What you need to do –
Pick out every line in the entries below that contains the word "screenshot", and copy each of those lines in full.

Word and element location entries:
- - -
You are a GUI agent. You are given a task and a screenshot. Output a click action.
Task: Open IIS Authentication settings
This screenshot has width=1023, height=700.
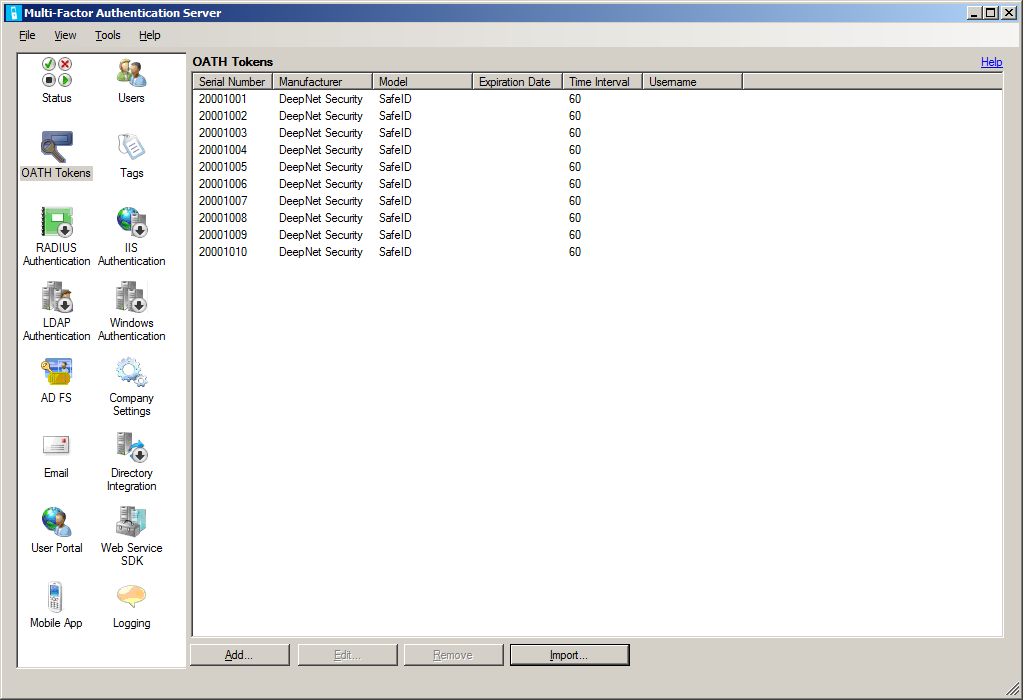(x=131, y=223)
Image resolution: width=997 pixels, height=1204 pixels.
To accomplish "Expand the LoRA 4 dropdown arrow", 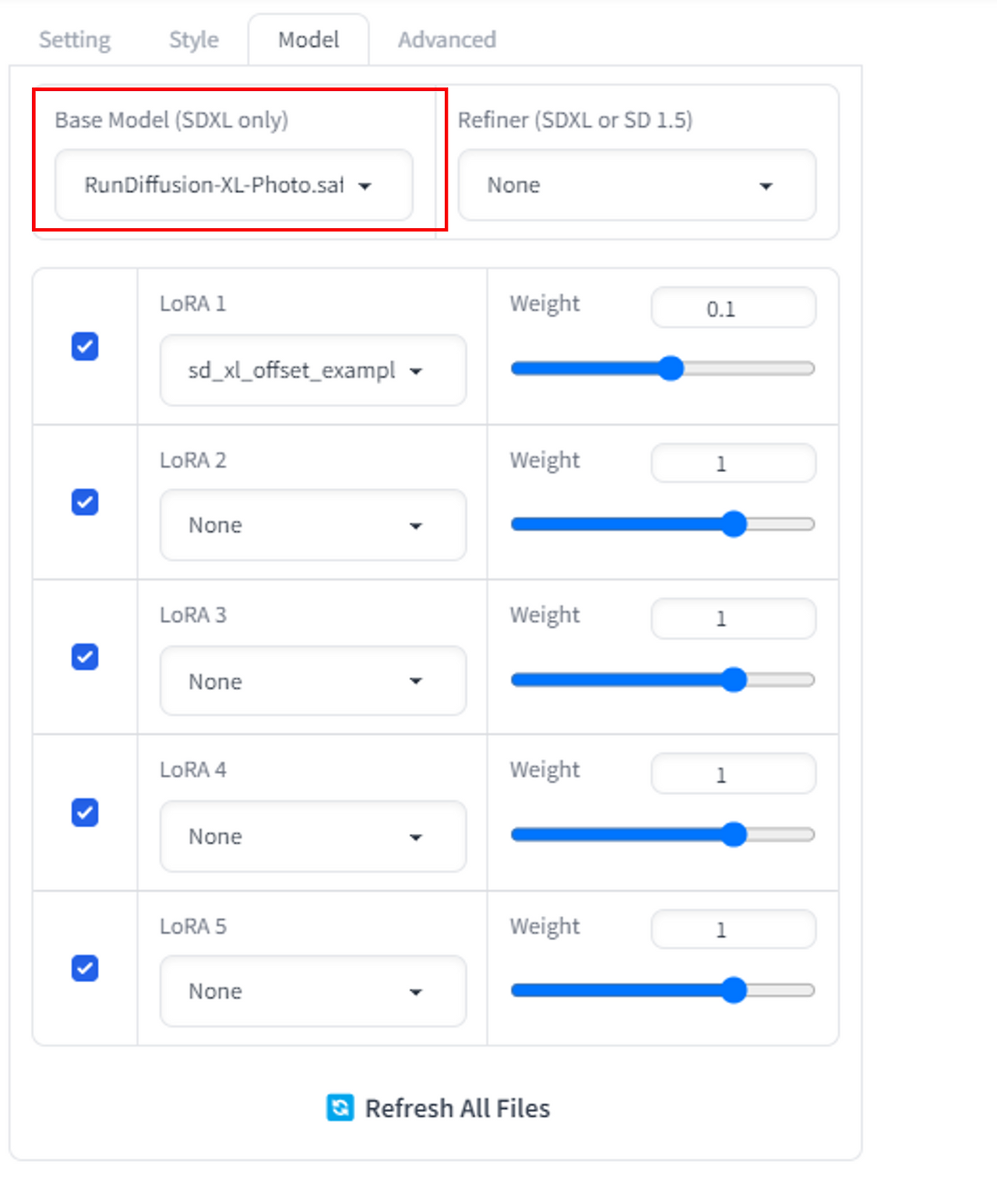I will 416,837.
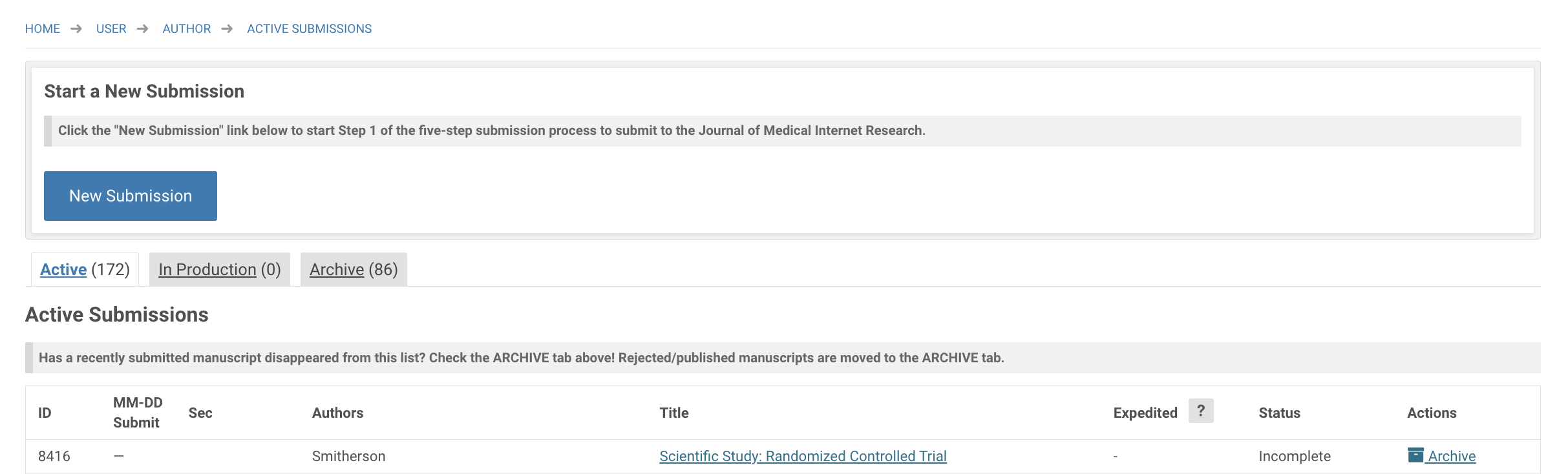Click the arrow icon after AUTHOR breadcrumb

227,29
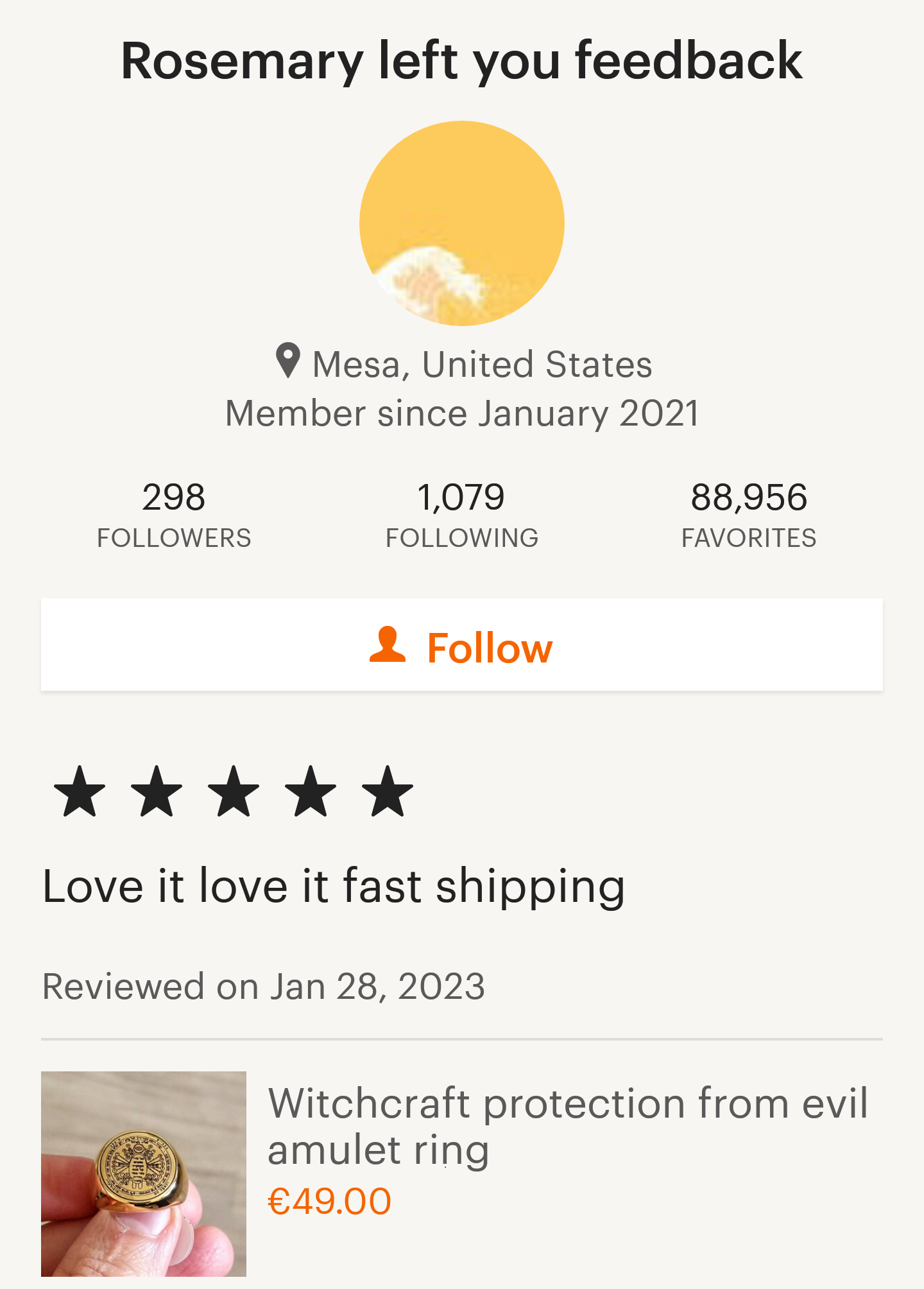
- - -
Response to the task –
You are a GUI agent. You are given a task and a screenshot. Output a click action.
This screenshot has width=1023, height=700.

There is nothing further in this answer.